Zweierlei Chaos (Seite 2)

Wollen wir das Ganze noch mit einem aktuellen Artikel von Zeit-Feuilleton-Chef Jens Jessen kontrastieren. Für diesen nämlich wären die von Peters geschilderten Zustände wohl ein aufregender Fortschritt gegenüber den langweiligen, verklemmten deutschen Hecken von vor noch 20 Jahren. Wir erinnern uns alle noch an Jessens aparte, vor einem Lenin-Bildchen vorgetragene Verteidigung der Münchener U-Bahn-Schläger gegenüber „deutschen Spießern“, mithin also daran, daß es sich hierbei um eine der widerwärtigsten Gestalten unter den zeitgenössischen Meinungsmachern handelt.

Jessen liebt die schneidige, „unbürgerliche“ Pose, diese typische Kompensationskrankheit linksliberaler Intellektueller, so auch in seinem Artikel „Die Metropole als Feind“. Darin verpaßt er den Berliner Grünen eine aufs Dach, weil sie an biedermeierliche, regressive, provinzkuschelige Sehnsüchte appellieren würden, statt so wie er das „prächtige Chaos und die nervöse Härte des Urbanen“ abzufeiern.

Das krautige Durcheinander, das in jeder Großstadt von selbst entsteht, das Kioske wachsen und sterben, deutsche Arbeiterkieze in orientalische Basare verwandeln, bürgerliche Viertel versteppen, von intellektuellen Neusiedlern einnehmen und schließlich von Investoren wiederaufforsten lässt, das Getöse der Touristen und die schrille Farbigkeit der Einwanderermilieus – es ist offenbar zu viel für die schwachen deutschen Nerven.
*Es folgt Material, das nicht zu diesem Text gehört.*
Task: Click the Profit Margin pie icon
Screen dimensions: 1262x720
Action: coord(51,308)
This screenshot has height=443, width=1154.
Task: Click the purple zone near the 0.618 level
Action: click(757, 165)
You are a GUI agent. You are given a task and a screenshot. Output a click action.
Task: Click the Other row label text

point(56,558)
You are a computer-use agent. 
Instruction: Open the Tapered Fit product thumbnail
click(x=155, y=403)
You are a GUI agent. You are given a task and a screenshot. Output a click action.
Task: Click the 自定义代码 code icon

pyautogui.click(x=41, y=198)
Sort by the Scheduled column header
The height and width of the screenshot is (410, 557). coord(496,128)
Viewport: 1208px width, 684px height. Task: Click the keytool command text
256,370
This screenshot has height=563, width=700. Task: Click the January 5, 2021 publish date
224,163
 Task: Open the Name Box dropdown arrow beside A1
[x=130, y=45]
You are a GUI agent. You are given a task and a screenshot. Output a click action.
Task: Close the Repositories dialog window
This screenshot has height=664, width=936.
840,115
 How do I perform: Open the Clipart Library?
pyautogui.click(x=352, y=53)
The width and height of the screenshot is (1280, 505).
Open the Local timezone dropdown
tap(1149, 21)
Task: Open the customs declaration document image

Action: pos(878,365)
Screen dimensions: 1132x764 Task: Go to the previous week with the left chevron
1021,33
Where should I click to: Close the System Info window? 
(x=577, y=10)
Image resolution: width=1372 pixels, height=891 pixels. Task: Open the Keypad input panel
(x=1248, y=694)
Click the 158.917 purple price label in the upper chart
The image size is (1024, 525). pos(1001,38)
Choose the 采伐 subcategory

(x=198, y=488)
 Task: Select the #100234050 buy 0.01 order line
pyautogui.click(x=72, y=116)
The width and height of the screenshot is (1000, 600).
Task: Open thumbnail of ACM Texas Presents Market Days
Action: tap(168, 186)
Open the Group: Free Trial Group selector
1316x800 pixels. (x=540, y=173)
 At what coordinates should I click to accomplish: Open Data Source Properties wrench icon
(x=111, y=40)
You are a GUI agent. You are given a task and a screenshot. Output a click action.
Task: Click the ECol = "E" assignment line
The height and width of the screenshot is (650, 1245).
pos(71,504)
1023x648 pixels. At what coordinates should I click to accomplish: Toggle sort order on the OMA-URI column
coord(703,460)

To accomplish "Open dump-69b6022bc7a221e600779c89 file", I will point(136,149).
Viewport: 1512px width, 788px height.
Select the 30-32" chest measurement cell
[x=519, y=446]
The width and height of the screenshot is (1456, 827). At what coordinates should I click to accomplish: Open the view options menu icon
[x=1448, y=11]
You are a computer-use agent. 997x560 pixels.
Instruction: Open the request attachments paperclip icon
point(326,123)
Was für ein Bild von Gesellschaft herrscht, wenn es auf keinen Fall das Bild sein darf, das sich in den Disharmonien, den Ungereimtheiten, den Parallelwelten einer ständig neu besiedelten und umgenutzten Großstadt abbildet? Darf nicht einmal ein Zipfelchen dessen, was überall auf der Welt, in London wie in São Paulo, in New York wie in Mexiko-Stadt, zur Selbstverständlichkeit einer Metropole gehört, sich auch in Deutschland zeigen? Kann man nicht damit leben, dass jenseits der Gesetze des Staates in allem Übrigen die Gesetze der Submilieus und Substrukturen leben?

São Paulo, New York, Mexico City. Spätestens hier entpuppt sich diese ganze herablassende Anti-Spießbürger-Prosa als peinlicher Kitsch auf höherer Ebene, geschrieben von einem Mann, der zu den Besserverdienenden in diesem Land gehört, und der es sich garantiert leisten kann, seine Kinder, sofern er denn welche hat, vor all den Berliner Schulen voll „nervöser Härte“ zu bewahren. Aus der Ferne hat er gewiß auch leicht reden, die Hölle der Favelas von Rio, die Banlieues von Paris und die Vorstädte von Neapel oder die Slums und Verbrechensraten von Mexico City ungeheuer kitzlig und spannend zu finden und von deren „prächtigem Chaos“ zu schwärmen. Noch schöner wäre es allerdings, wenn er auch dorthin ziehen würde, damit er all diese unserem Land wärmstens empfohlene Pracht ausgiebig genießen kann.

Hier inszeniert sich einer aus seinem hochdotierten Sessel heraus als unbequem, kantig, vitalistisch, geistig überlegen, hartgesotten, als unruhiger, kühner Geist, der es diesen zwanghaft sicherheitssüchtigen Zimperliesenklemmikartoffeln mal so richtig zeigt, während er offenbar wie die meisten Linken ein im Grunde ausgesprochen harmloses und einfältiges Bild von der Wirklichkeit und dem „Chaos“ hat, das er so sexy findet.

Der Rest von uns kann inzwischen Gott dankbar sein, daß Berlin trotz allem noch weit entfernt davon ist, wie London oder Paris sein, von südamerikanischen Metropolen ganz zu schweigen. Wenn wir schon dabei sind, könnte Gott uns bitte auch gleich vor Schreibtischverbrechern wie Jessen bewahren, die fahrlässig fatalen Experimenten das Wort reden, die andere dann ausbaden dürfen.